Ralink Technology, Corp. is a Wi-Fi chipset manufacturer mainly known for their IEEE 802.11 (Wireless LAN) chipsets. Ralink was founded in 2001 in Cupertino, California, then moved its headquarters to Hsinchu, Taiwan. On 5 May 2011, Ralink was acquired by MediaTek.

Some of Ralink's 802.11n RT2800 chipsets have been accepted into the Wi-Fi Alliance 802.11n draft 2.0 core technology testbed. They have also been selected in the Wi-Fi Protected Setup (WPS) and Wireless Multimedia Extensions Power Save (WMM-PS) testbeds.
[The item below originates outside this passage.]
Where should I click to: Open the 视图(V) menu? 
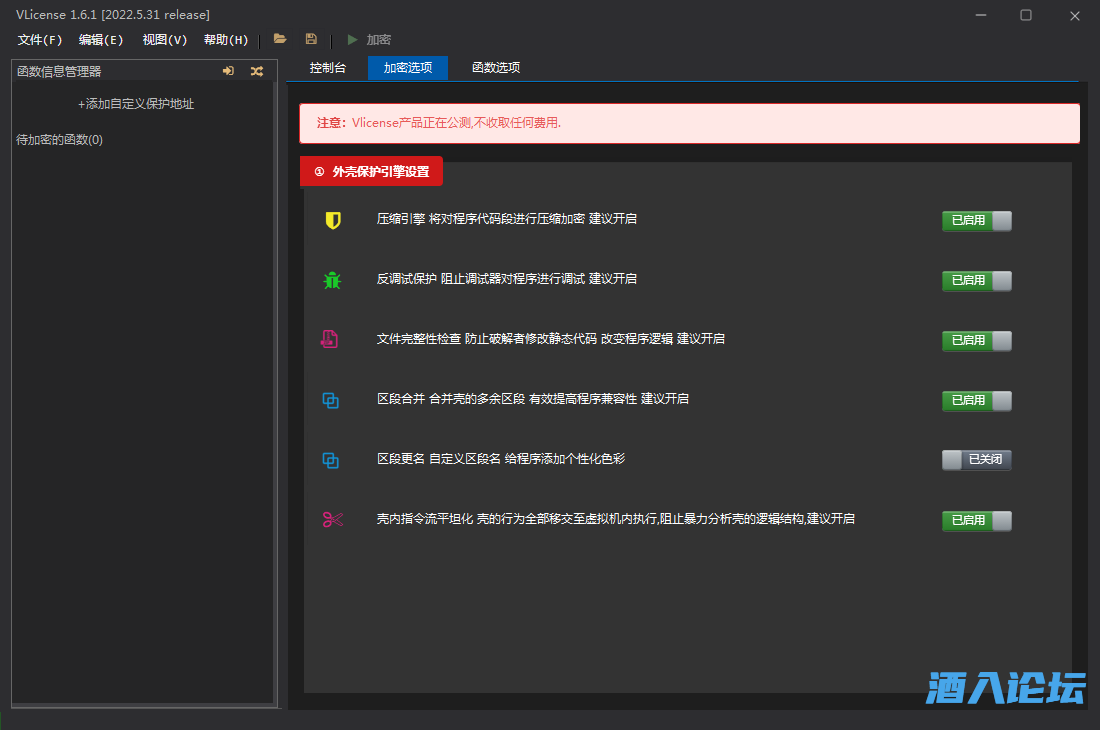[164, 40]
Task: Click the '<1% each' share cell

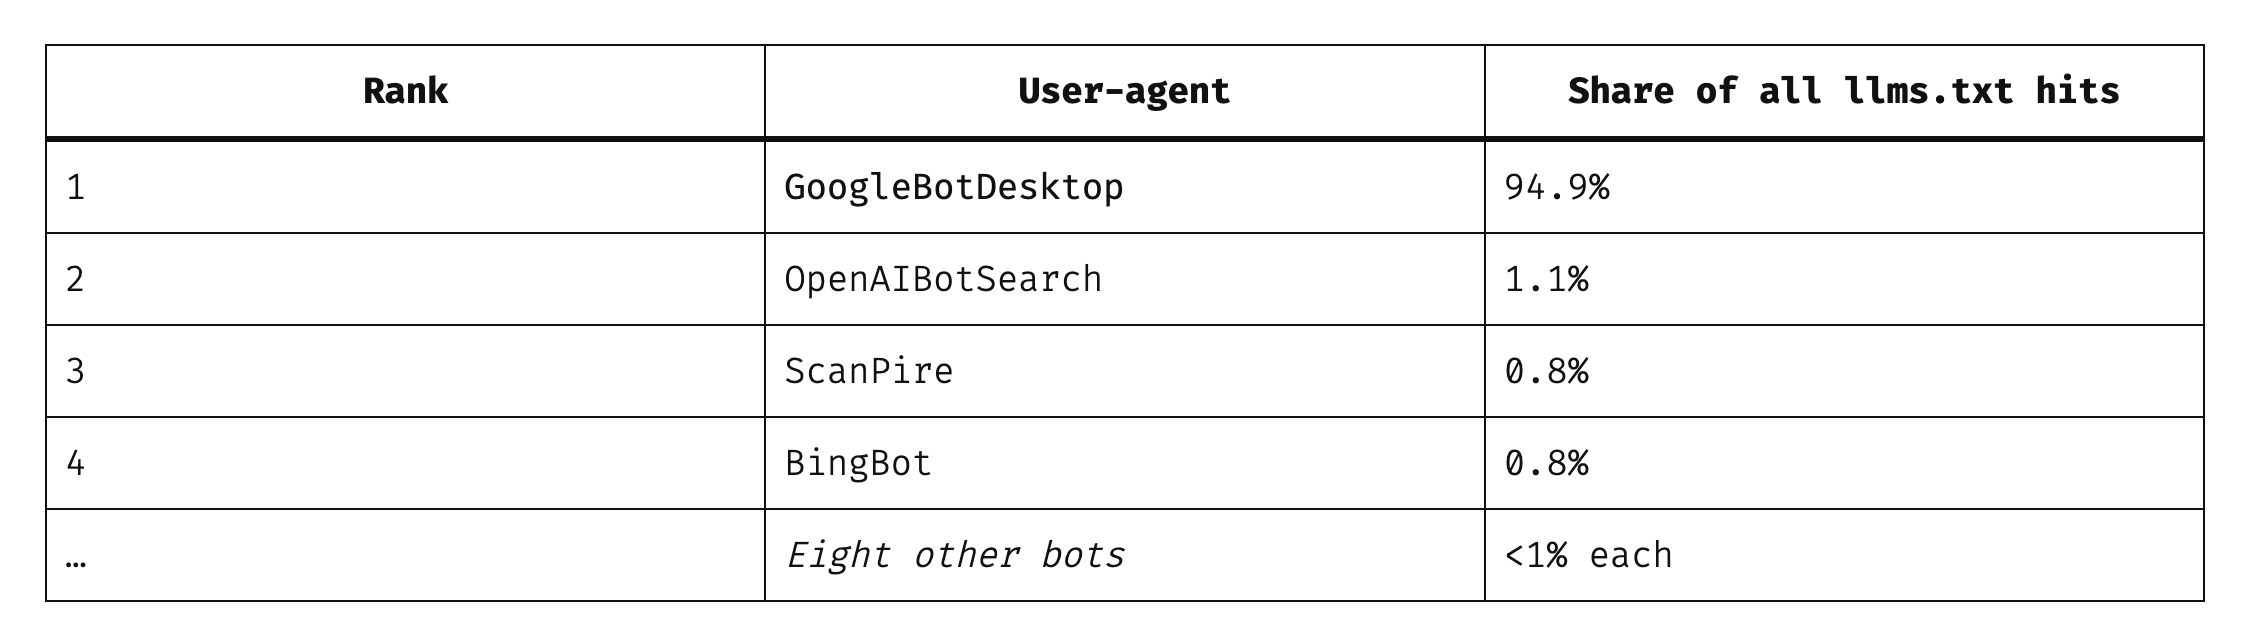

Ralink was a participant in the Wi-Fi Alliance and the IEEE 802.11 standards committees.
Ralink chipsets are used in various consumer-grade routers made by Gigabyte Technology, Linksys, D-Link, Asus and Belkin, as well as Wi-Fi adaptors for USB, PCI, ExpressCard, PC Card, and PCI Express interfaces. An example of an adapter is the Nintendo Wi-Fi USB Connector which uses the Ralink RT2570 chipset to allow a Nintendo DS or Wii to be internetworked via a home computer.

== Operating systems support ==
Ralink provides some documentation without a non-disclosure agreement. This includes datasheets of their PCI and PCIe chipsets, but for now does not include documentation of their system on a chip used in Wireless routers.

=== Linux ===
Drivers for MediaTek Ralink wireless network interface controllers were mainlined into the Linux kernel version 2.6.24. (See Comparison of open-source wireless drivers.) Ralink provides GNU General Public License-licensed (GPL) drivers for the Linux kernel. While Linux drivers for the older RT2500 chipsets are no longer updated by Ralink, these are now being maintained by Serialmonkey's rt2x00 project. Current Ralink chipsets require a firmware to be loaded. Ralink allows the use and redistribution of firmware, but does not allow its modification.